“Cómo olvidar
a mi padre”
Añoro mi juventud y
es difícil para mí olvidar algunas de las frases típicas de mi
padre cuando de corregir mi comportamiento se trataba.
“Dime con quién
andas y te diré quién eres”
“Con la misma vara
que mides, serás medido”
“Haz bien y no
mires a quién”
A todas estas frases
algunas de ellas típicas de mi región de origen allá en el Viejo
Caldas, hay una que nunca se me olvida la cual explicaré a
continuación y, ¿el por qué?
Cursaba yo el tercer
año de primaria cuando mi acudiente ayudado con una pequeña tienda
aspiraba a mejorar las condiciones para sobrevivir, en vista de, que
el poco dinero que ganaba al jornal no era suficiente para suplir las
necesidades familiares.
El local era pequeño
y un día al ver el cajón abierto, “dicen que la ocasión hace
al ladrón”, tomé diez centavos para gastar durante el recreo,
empero, como “vaca ladrona no olvida el portillo”, después
de dos o tres veces de cometer el mencionado ilícito, lo que inició
para mí como una pequeña pilatuna, poco a poco se convirtió en
algo común y cotidiano, a tal extremo que ya se me hacía normal el
extraer dinero en forma soterrada.
En una reunión de
padres de familia el director de la escuela preguntó a mi padre, que
¿Cuánto dinero me daba para el recreo? Y su asombro fue grande
cuando mi benefactor le contestó, “que para eso llenaba mi
estómago al salir de la casa y que nunca me daba un centavo”. Ante
esto, el educador le comentó que todos los días yo compraba una
gaseosa y un pan y, que en oportunidades invitaba a alguno de mis
compañeros. Posteriormente fue imposible imaginarme un seguimiento
ingenioso por parte de mi acudiente similar al efectuado por un
predador sobre su presa para caer sobre mí y darme el castigo
correspondiente.
Varios días
después, me alisté para ir a estudiar sin que me pasase por la
mente que mi progenitor ya había contado las monedas que tenía en
el cajón producto de las ventas anteriores. Viendo favorable la
ocasión, al momento de salir rápidamente abrí la gaveta donde se
guardaba el dinero de lo recolectado y saqué dos monedas, las que
servirían sin saberlo para marcar con señales indelebles mi
concepto de honradez a lo largo de mi vida posterior.
No había recorrido
treinta metros cuando sentí los pasos de mi padre y por su actitud
presentí que las cosas no estaban bien y que algo grave iba a
suceder, por lo que intenté deshacerme de las monedas en mitad de la
calle, pero no encontré cómo, porque su vista no se apartaba de mí.

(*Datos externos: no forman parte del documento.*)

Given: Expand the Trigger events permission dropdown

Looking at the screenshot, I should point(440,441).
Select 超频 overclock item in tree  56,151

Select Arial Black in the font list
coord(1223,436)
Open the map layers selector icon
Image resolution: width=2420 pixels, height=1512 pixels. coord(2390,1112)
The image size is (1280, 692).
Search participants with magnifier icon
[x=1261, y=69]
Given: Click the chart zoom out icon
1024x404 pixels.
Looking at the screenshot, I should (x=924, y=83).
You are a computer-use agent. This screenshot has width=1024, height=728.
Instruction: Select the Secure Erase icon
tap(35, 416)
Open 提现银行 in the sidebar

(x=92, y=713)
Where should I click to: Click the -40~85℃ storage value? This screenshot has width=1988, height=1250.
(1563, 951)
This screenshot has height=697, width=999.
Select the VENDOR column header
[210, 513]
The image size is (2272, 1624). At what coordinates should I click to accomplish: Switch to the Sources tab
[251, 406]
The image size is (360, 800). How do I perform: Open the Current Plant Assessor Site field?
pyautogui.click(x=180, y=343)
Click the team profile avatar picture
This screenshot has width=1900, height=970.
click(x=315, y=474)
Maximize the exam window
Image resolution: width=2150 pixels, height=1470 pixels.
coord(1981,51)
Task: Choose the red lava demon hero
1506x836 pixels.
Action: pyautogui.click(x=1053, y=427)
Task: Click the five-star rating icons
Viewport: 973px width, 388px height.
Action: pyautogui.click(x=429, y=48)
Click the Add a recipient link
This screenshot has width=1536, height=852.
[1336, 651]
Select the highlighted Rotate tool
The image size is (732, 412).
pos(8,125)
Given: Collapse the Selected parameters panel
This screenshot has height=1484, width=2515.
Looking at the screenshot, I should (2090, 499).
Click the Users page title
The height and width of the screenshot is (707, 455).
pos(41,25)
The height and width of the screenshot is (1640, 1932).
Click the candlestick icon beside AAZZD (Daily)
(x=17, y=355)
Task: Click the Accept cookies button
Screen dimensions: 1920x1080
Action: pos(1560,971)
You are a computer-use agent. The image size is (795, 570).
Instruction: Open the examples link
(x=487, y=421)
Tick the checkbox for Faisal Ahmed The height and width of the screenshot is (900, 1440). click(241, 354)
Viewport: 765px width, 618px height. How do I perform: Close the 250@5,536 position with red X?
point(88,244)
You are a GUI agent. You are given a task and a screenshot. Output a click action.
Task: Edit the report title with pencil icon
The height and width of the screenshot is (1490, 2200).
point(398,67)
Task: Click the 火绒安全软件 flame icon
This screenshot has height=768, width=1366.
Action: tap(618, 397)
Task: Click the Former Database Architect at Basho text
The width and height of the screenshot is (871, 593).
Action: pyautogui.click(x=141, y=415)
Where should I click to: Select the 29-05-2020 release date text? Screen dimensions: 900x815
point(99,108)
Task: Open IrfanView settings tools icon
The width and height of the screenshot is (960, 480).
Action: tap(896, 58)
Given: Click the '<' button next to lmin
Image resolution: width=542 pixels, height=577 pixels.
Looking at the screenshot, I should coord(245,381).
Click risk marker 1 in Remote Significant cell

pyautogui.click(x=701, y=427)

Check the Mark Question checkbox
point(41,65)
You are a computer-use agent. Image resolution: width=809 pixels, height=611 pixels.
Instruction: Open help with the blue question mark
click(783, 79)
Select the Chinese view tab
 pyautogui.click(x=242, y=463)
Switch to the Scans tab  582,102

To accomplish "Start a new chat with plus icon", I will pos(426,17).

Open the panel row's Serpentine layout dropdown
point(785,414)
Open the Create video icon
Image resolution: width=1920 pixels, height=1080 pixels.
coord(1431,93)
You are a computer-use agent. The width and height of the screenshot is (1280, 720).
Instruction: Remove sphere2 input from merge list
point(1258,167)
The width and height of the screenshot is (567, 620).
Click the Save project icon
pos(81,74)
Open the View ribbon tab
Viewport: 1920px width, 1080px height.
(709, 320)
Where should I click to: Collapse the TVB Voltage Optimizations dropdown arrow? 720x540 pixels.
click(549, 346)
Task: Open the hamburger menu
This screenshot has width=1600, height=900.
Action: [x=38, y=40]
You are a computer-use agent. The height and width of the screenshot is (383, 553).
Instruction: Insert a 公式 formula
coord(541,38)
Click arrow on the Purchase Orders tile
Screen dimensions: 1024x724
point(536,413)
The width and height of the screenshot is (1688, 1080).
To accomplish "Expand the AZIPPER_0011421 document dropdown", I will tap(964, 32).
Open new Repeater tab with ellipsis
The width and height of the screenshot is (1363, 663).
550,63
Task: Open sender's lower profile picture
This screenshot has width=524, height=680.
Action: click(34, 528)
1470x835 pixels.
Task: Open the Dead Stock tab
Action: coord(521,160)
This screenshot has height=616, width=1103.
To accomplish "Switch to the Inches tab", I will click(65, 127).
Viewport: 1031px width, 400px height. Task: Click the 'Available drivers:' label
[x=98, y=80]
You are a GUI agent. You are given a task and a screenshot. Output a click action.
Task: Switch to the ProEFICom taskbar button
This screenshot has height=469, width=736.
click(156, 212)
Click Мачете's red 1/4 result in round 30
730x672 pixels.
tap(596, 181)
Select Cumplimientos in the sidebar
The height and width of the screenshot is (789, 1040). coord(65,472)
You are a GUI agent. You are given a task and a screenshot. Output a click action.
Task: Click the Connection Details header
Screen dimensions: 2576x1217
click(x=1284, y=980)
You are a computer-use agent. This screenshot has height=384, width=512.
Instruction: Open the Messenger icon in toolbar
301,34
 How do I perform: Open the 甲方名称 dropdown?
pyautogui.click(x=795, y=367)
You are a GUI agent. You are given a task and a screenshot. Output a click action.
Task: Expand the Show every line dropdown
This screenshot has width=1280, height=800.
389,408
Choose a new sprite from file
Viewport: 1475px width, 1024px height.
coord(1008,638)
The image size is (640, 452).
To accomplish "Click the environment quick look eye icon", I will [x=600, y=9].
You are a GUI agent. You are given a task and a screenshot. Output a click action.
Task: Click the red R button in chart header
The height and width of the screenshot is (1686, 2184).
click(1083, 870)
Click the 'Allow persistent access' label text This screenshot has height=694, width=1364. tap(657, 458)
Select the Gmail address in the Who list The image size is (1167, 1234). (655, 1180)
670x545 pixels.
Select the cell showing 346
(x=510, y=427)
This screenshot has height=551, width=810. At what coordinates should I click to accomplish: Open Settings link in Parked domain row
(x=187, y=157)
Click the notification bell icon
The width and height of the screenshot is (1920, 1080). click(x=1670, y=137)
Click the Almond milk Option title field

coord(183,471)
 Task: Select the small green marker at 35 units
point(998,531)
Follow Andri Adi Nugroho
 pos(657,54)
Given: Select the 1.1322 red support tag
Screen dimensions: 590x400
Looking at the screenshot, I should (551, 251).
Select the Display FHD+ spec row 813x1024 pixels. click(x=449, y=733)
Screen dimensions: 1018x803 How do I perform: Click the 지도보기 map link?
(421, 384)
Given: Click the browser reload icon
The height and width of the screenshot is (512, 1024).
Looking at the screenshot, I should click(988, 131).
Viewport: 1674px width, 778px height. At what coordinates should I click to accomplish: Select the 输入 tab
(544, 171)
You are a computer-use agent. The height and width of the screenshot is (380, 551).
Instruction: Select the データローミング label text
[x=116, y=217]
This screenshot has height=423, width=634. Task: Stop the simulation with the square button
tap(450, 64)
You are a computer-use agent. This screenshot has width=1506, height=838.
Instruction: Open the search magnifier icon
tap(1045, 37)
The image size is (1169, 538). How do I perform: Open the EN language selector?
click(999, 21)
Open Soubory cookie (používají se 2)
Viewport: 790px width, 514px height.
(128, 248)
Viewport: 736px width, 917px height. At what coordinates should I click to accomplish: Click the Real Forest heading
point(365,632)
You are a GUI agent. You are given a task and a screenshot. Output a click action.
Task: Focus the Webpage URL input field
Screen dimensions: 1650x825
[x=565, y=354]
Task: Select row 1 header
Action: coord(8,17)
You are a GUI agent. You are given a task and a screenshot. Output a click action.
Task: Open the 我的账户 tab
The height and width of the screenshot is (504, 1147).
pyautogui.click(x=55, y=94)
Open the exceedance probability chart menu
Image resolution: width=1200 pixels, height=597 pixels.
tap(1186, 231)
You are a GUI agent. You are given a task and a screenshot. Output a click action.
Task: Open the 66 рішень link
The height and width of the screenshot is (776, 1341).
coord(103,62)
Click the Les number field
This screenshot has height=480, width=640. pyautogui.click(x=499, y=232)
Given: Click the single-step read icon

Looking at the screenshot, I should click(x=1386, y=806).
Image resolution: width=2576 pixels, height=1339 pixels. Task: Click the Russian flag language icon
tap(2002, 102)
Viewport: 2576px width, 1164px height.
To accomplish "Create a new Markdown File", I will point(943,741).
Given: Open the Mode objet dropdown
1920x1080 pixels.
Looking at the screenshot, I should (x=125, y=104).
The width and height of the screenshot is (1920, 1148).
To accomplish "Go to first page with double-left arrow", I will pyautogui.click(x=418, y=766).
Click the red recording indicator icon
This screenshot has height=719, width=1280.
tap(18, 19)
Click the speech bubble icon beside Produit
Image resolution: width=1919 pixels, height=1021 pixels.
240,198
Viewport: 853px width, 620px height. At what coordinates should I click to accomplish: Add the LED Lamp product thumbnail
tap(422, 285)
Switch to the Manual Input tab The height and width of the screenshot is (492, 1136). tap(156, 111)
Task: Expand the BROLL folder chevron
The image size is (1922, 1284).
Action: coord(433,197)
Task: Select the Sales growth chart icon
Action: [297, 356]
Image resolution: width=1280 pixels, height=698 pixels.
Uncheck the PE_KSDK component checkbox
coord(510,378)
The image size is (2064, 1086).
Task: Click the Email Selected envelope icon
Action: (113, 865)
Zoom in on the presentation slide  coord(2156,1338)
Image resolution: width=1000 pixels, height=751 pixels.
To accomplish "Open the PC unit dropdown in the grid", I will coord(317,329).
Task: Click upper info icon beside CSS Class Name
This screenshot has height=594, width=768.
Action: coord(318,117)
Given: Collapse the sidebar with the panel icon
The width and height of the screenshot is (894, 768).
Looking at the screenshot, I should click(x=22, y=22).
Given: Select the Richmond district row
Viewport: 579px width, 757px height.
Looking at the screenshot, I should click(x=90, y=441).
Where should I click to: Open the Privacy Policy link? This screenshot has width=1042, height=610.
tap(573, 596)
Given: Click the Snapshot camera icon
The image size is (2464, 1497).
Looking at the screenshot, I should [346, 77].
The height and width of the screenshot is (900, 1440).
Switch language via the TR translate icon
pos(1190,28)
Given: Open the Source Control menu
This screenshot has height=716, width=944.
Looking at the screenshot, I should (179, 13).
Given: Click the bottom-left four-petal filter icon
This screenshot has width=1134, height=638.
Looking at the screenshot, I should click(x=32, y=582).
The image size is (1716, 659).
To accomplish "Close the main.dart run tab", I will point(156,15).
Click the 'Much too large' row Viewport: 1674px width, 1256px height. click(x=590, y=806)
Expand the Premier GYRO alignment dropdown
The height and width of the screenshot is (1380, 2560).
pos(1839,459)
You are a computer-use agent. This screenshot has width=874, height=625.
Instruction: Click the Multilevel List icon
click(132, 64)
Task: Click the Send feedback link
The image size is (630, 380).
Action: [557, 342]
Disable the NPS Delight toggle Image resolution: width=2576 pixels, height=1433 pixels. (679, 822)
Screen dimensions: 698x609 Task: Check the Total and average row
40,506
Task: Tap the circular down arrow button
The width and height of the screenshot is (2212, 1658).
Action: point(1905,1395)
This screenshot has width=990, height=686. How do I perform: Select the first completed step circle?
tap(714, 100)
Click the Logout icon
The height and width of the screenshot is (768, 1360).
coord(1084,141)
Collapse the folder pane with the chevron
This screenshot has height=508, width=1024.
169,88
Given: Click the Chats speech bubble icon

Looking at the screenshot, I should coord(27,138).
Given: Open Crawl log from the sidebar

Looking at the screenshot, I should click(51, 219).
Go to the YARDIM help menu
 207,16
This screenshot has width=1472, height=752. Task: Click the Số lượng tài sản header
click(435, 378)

Posteriormente sin ninguna conmiseración me obligó a ir tras él.
De nuevo en la
tienda, al comprobar que le había hurtado dinero sentí la mayor
paliza que haya recibido en mi vida por parte de mi acudiente.
En un descuido logré
sacudirme y salir a la calle con intención de huir, pero, de repente
su infaltable zurriago se enredó en mis pies haciéndome
trastabillar y caer. Como efecto del golpe algo tibio y viscoso
cubrió mi cabeza y mi rostro. Una sensación de descanso llegó a mi
mente, pues, creí que no me golpearía más al verme ensangrentado,
empero, mi frustración fue mayor, puesto que continué sintiendo el
zurriago que seguía lacerando mis carnes. En medio de afugias y
sometido a la vergüenza en la calle, escuché una vos de mujer que
gritó: “Deje al niño, no le pegue más; ¿no ve, que va a matar
al muchacho?”. Ante esto mi padre con voz sonora como la de un
trueno le contestó; “prefiero tener un hijo muerto y no tener
un hijo ladrón”.
Hoy, muchos años
después, sin pecar de masoquista, cuando me miro al espejo y observo
aquella pequeña marca en mi cabeza que me recuerda el valor de la
honradez que cada vez se ve menos, envío a mi acudiente quien ya se
encuentra en el cielo mis mensajes de agradecimiento: “gracias
viejo”, porque de no ser por ti, “pude haber sido arrastrado
por los vicios, la codicia, o la mala vida”.